Beautiful recipes. Tried both with rice grown in South Carolina (something very rare these days) and could not believe my taste buds. A taste so exquisite from so simply a dish. People could take many lessons from the Houses of Olde,
Thanks for posting the original recipes and telling us more about them, even though they have a painful provenance. One question: What kind of cloth did you use for boiling the rice? I’m guessing cheesecloth but maybe I’m wrong.
The weave of cheesecloth is too loose. Any normal cotton or linen fabric will do. Linen was used most often in the 18th century. Muslin works very well.
A couple questions:
Do you think this dish could be made with millet?
Does “raisins stoned” refer to de-seeded raisins? Would they be de-seeded before drying? This is something I’ve long wondered.
Thank you for this recipe! It’s on my list of apple must-makes this week.
A couple question:
Are the ‘raisins stoned’ mentioned above from de-seeded grapes? Were they de-seeded before or after drying? I’ve long wondered this.
Would millet work in place of rice for the Carolina Snowball? Was millet common 18th century America?
Thank you! I’m looking forward to trying this recipe!
While the vast majority of modern raisins are made from seedless grapes, many 18th-century raisins had seeds in them and had to be stoned prior to use. It would have been a very tedious and sticky job for the cook! The period raisin-making methodologies I’ve read are clear that raisins were not stoned prior to drying. Now there were, however, some seedless varieties of raisins at that time; for instance, raisins from the small Corinth grapes were wildly popular. These raisins were call currants — a name that was also applied to the garden currant (akin to the gooseberry). Be sure to read my recent blog post on currants if you would like more information on that: http://www.savoringthepast.net/2014/07/21/currant-challenges/. In the U.S., we tend to make a distinction between the two by calling the berry version “currants” and the raisin version “Zante currants,” but my conclusion thus far is that in the 18th century, the two, though very different, were interchangeable.
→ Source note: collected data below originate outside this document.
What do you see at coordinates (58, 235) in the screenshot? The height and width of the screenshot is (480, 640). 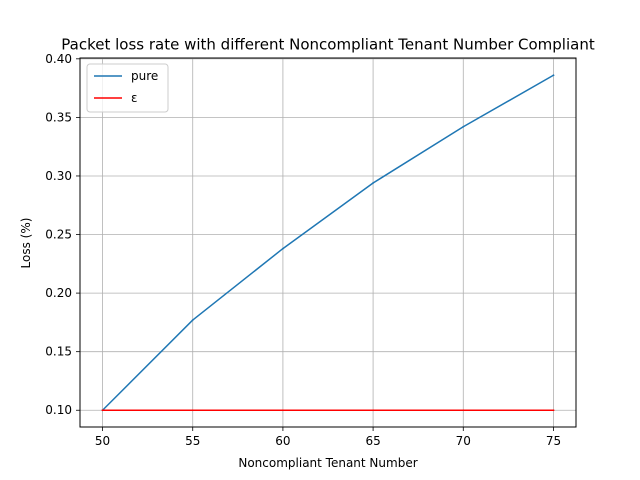 I see `y-tick-label: 0.25` at bounding box center [58, 235].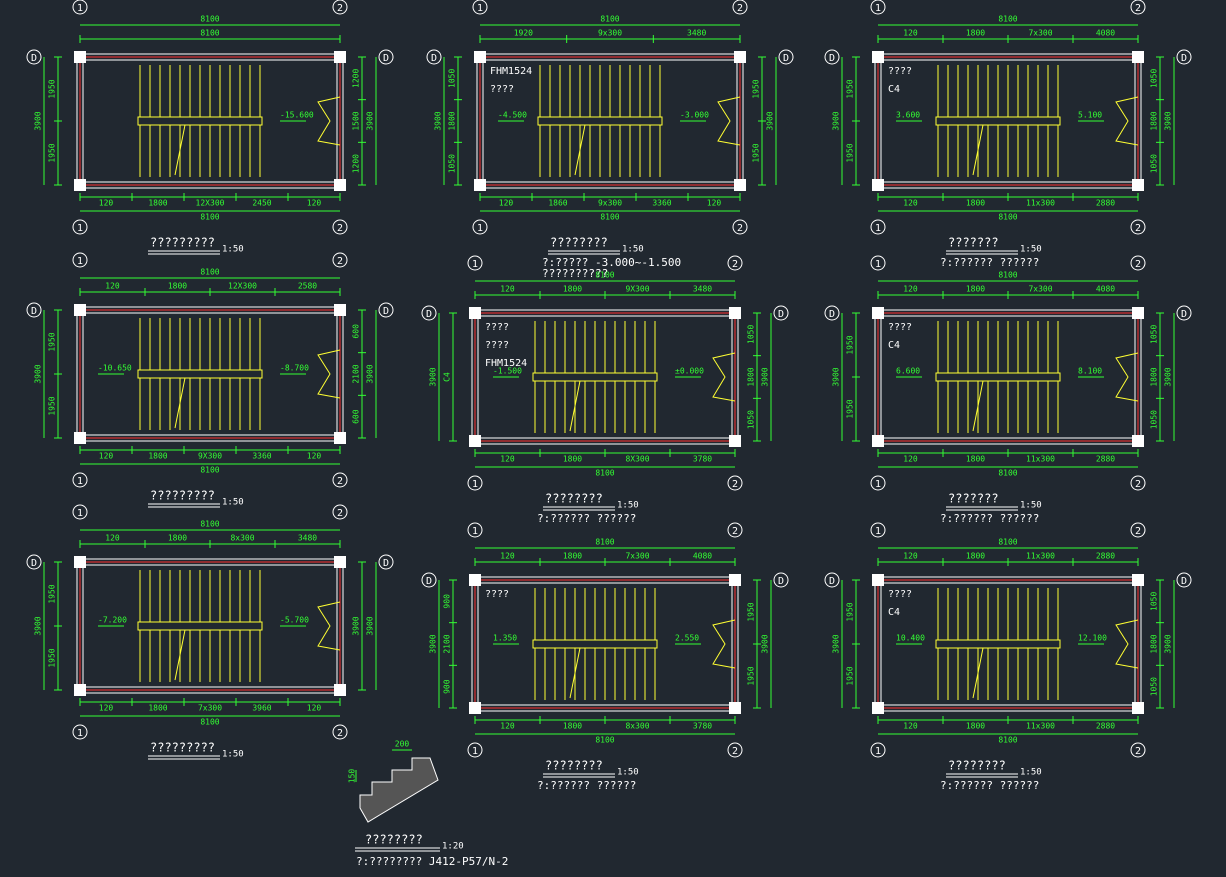  What do you see at coordinates (610, 34) in the screenshot?
I see `dim-text: 9x300` at bounding box center [610, 34]. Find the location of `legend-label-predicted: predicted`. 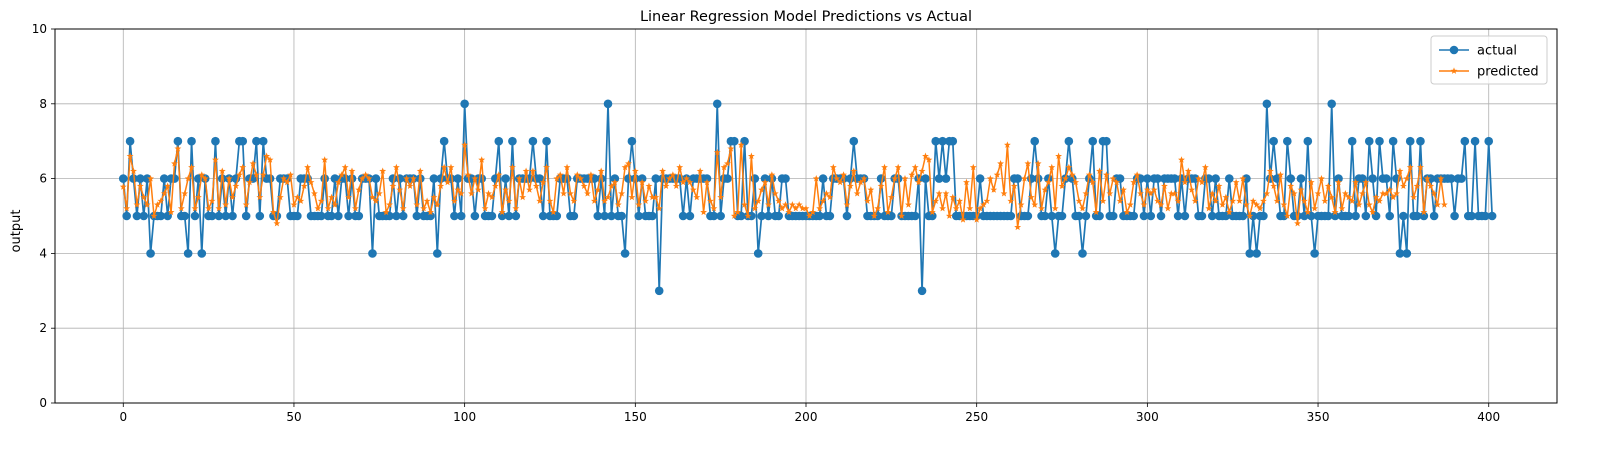

legend-label-predicted: predicted is located at coordinates (1508, 72). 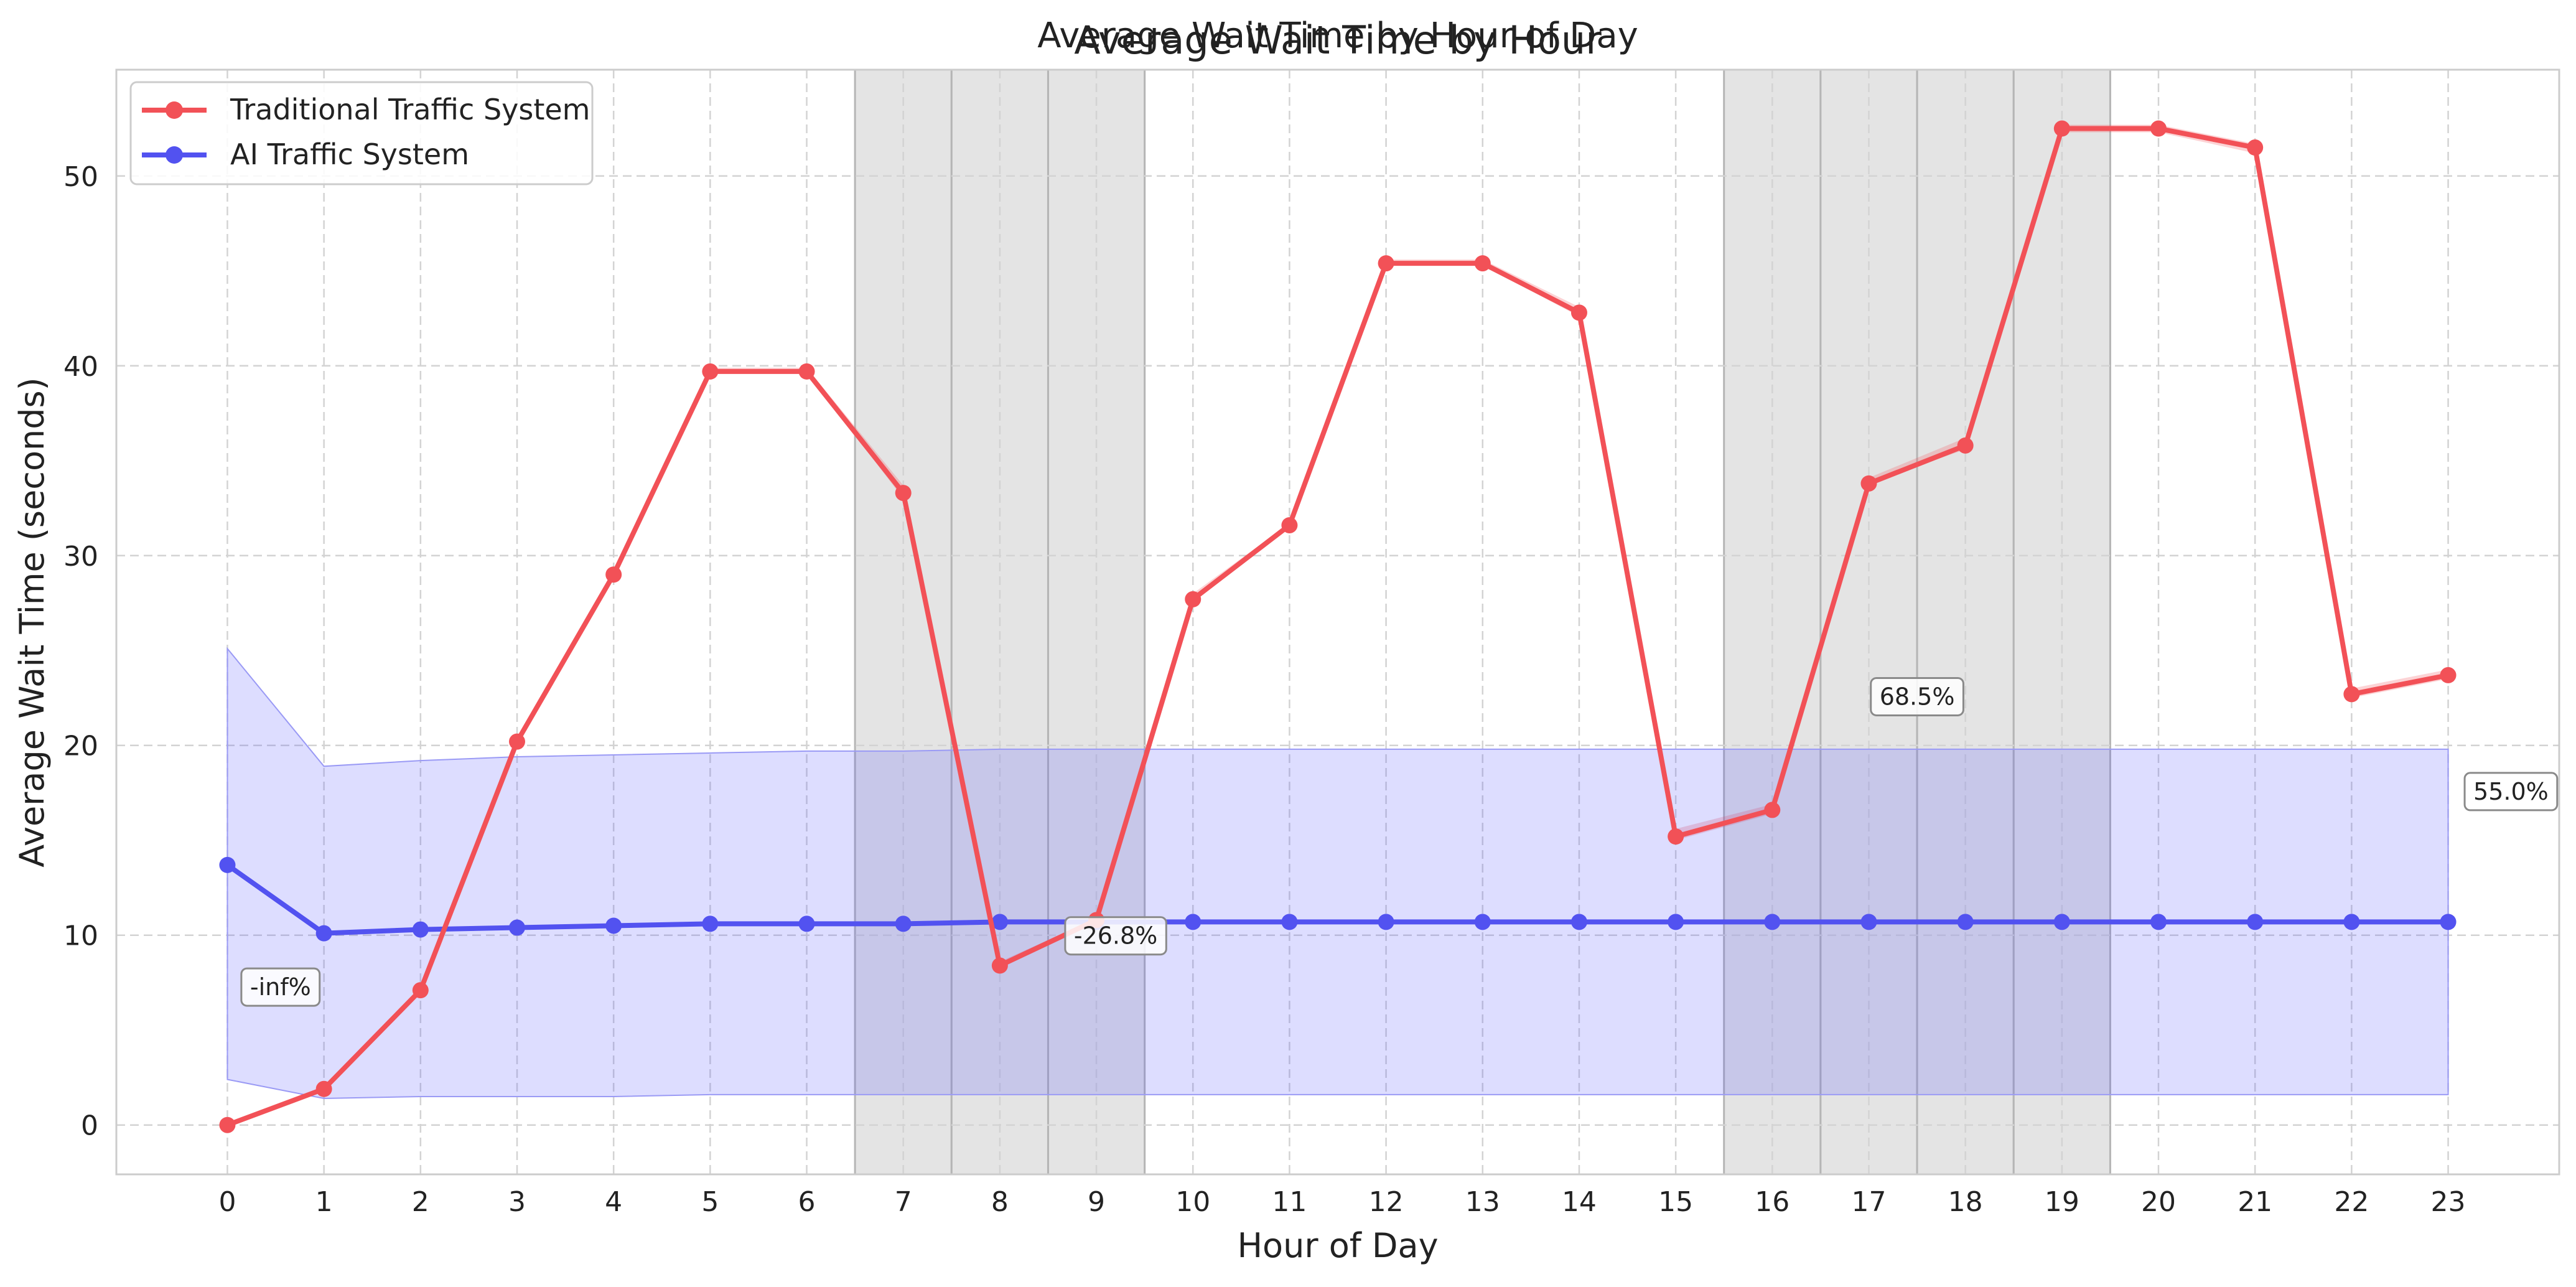 I want to click on legend-box, so click(x=362, y=133).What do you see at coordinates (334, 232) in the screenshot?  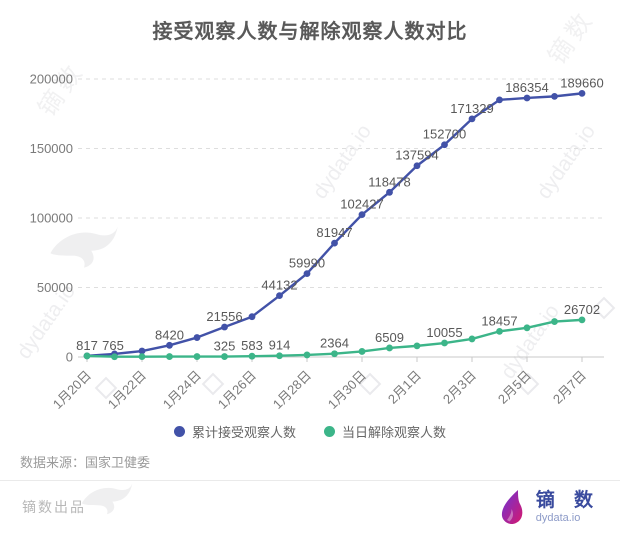 I see `data-label: 81947` at bounding box center [334, 232].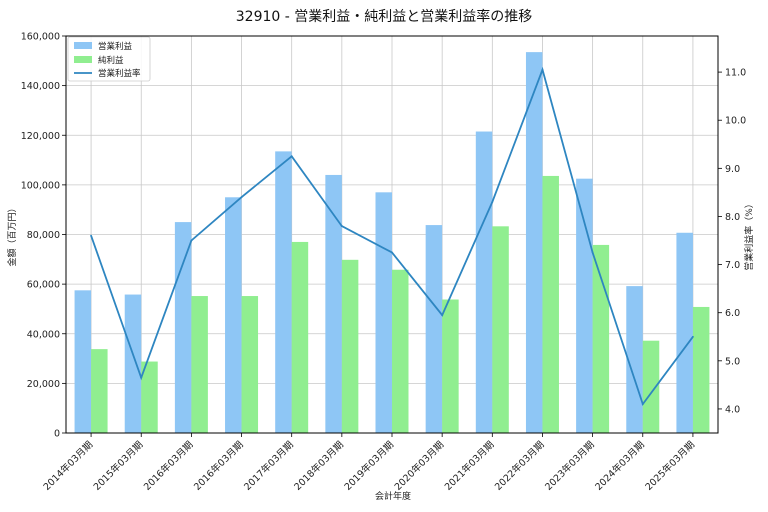 The width and height of the screenshot is (768, 512). I want to click on y2-tick-label: 10.0, so click(736, 122).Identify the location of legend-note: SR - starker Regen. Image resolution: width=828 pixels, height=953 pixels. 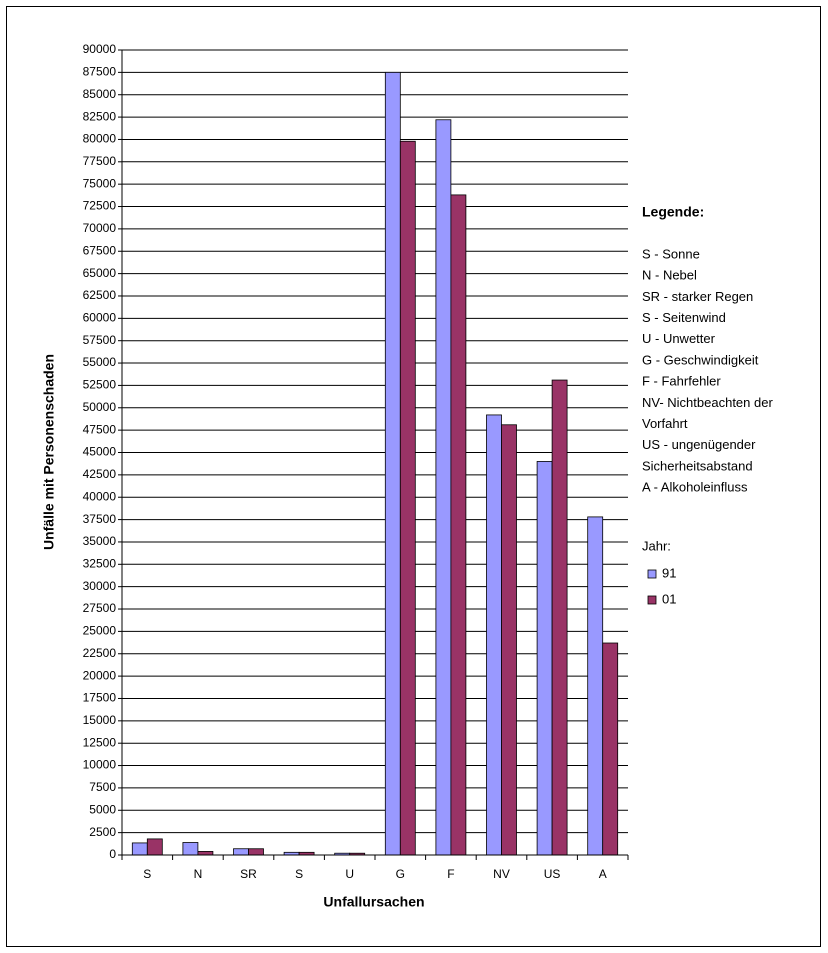
(698, 296).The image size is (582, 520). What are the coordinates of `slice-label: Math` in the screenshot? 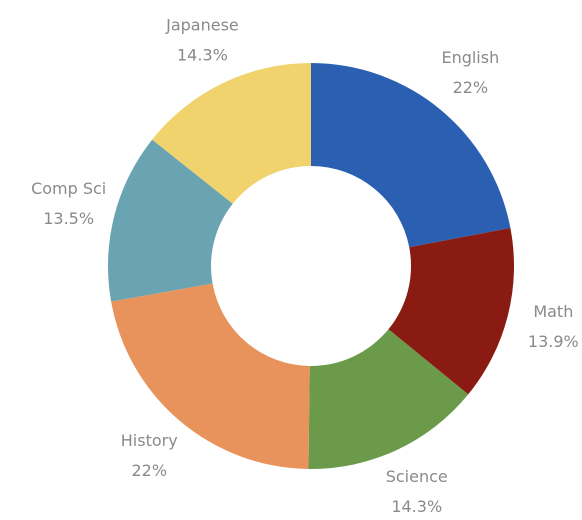 It's located at (553, 312).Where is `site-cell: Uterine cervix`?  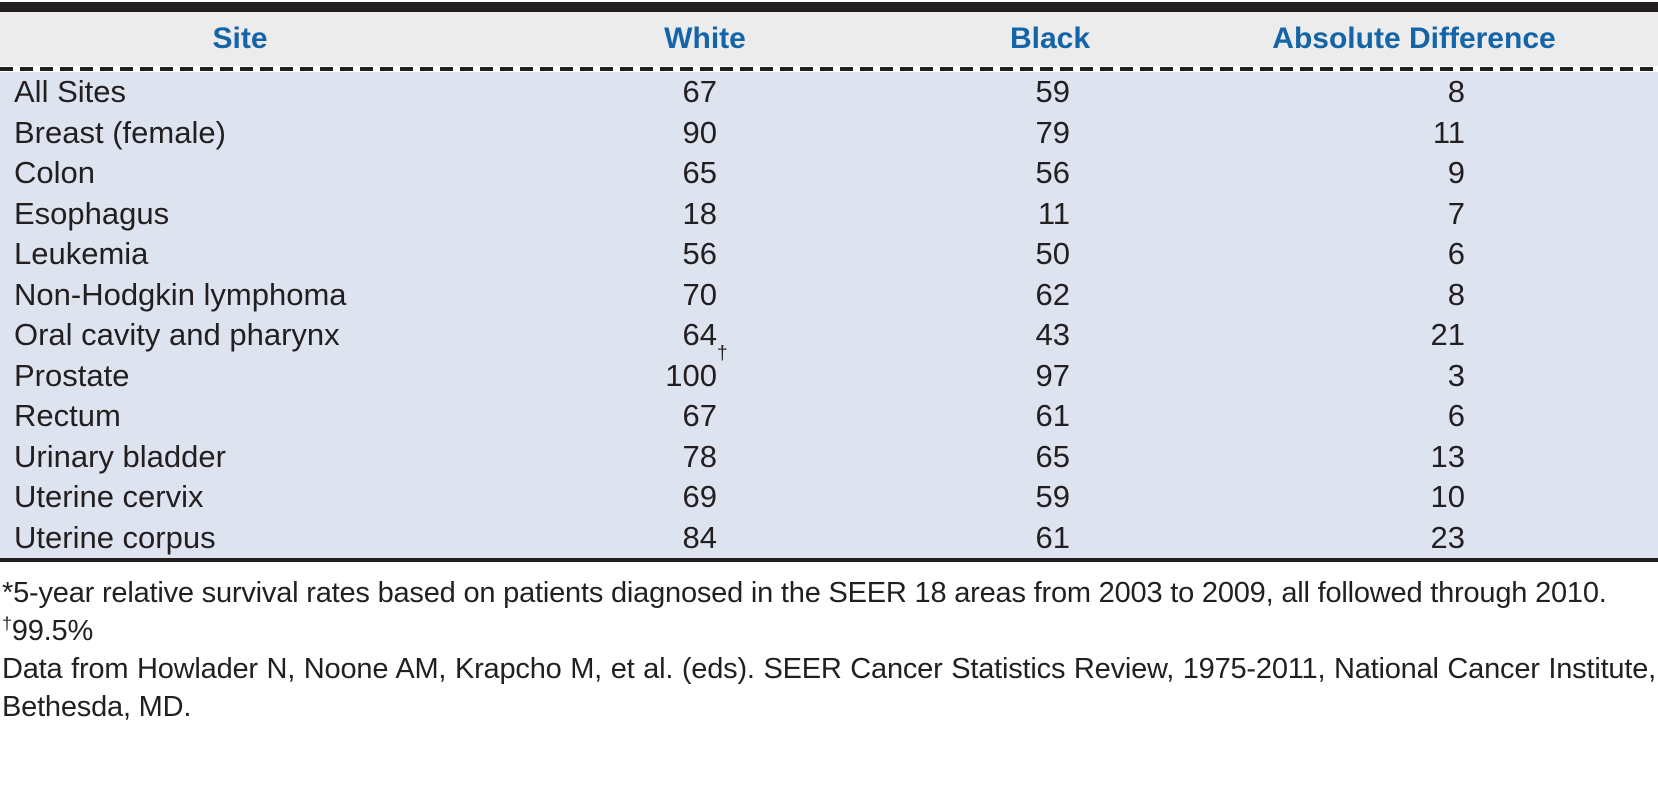
site-cell: Uterine cervix is located at coordinates (109, 496).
As for millet, I have done only a little research on this topic, but I believe it merits more. The few resources I’ve seen seem to suggest it was a grain used more often by poorer segments of society. Apparently, provincial slave cultures also developed around its cultivation in the colonies. I do not know if it would work in this recipe. It would be an interesting experiment.
Thanks for the questions. More research is obviously needed.
I’m back to report on my millet and brown rice snowballs. The brown rice didn’t hold together well but the millet snowball did (the apple bopped the to top, but I served it upside down so it didn’t show). Perhaps I allowed too much room in the bags. The millet was a bit sweeter, maybe it picked up more flavor from the apple. Everyone enjoyed this dish and four out of five preferred the millet. I made a delicious sauce with coconut oil, cinnamon, nutmeg, and extra apple frosting (made with palm oil shortening, powdered sugar and apple cider) from a recent birthday cake. I’d like to try it again with sweet sticky brown rice and one with white rice…okay, and a third one with millet. Yum.
An original recipe full of flavor and easy to prepare! Delicious recommendation.
Pingback: Snowballs: Intermixing Gentility and Frugality in Nineteenth Century Baking | The Recipes Project
Pingback: Peach Snowballs « Turnspit & Table
I have an 18th century edition of The Art of Cookery and this recipe, among many, I was intrigued by. Thank you.